Fig. 4: Foxp3 degradation-sensitive genes in mature T_reg cells are enriched for Foxp3 binding.

a, Bar graphs showing the proportion of ATAC-seq peaks near Foxp3 degradation-induced DEGs bound by Foxp3 (ref. ¹⁹). Genes are stratified by statistical significance (P values) in resting and activated T_reg cells. Bars represent mean ± s.e.m. Data were analyzed using a Mann–Whitney U-test. b, Bar graphs showing the proportion of ATAC-seq peaks near Foxp3-dependent DEGs bound by Foxp3. Genes are stratified by P values in resting and activated T_reg cells. Bars represent mean ± s.e.m. Data were analyzed using a Mann–Whitney U-test. c, H3K27Ac and H3K27me3 ChIP-seq signals¹⁹ at Foxp3-bound ATAC-seq peaks near Foxp3 degradation-induced DEGs. Line graph represents mean ± s.e.m. Data were analyzed using a Mann–Whitney U-test. d, Dot plot showing transcription factor motif enrichment within Foxp3-bound regions near Foxp3 degradation-induced DEGs. e, Schematic diagram illustrating the ‘on’ and ‘off’ states of the reversible reporter-null Foxp3^LSL allele. f, Experimental design of the gain-of-function experiment to induce Foxp3 expression in T_reg ‘wannabe’ cells.
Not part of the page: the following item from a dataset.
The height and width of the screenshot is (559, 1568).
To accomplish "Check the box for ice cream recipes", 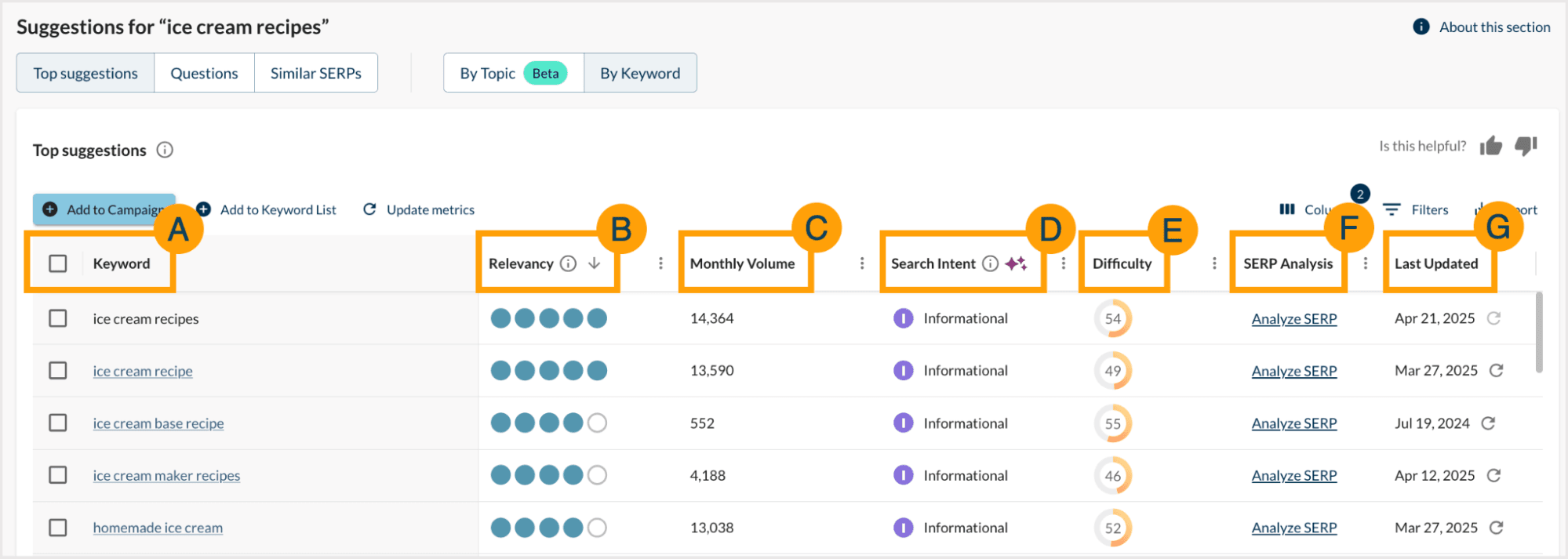I will tap(58, 318).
Each genotype and time point consisted of two independent biological replicates. g, Line graph depicting gene expression changes of TIR1-up or TIR1-down genes below a specific P value cutoff across different time points following Foxp3 induction in T_reg ‘wannabe’ cells. The line and shading represent the mean ± s.e.m. Data were analyzed using a Mann–Whitney U-test.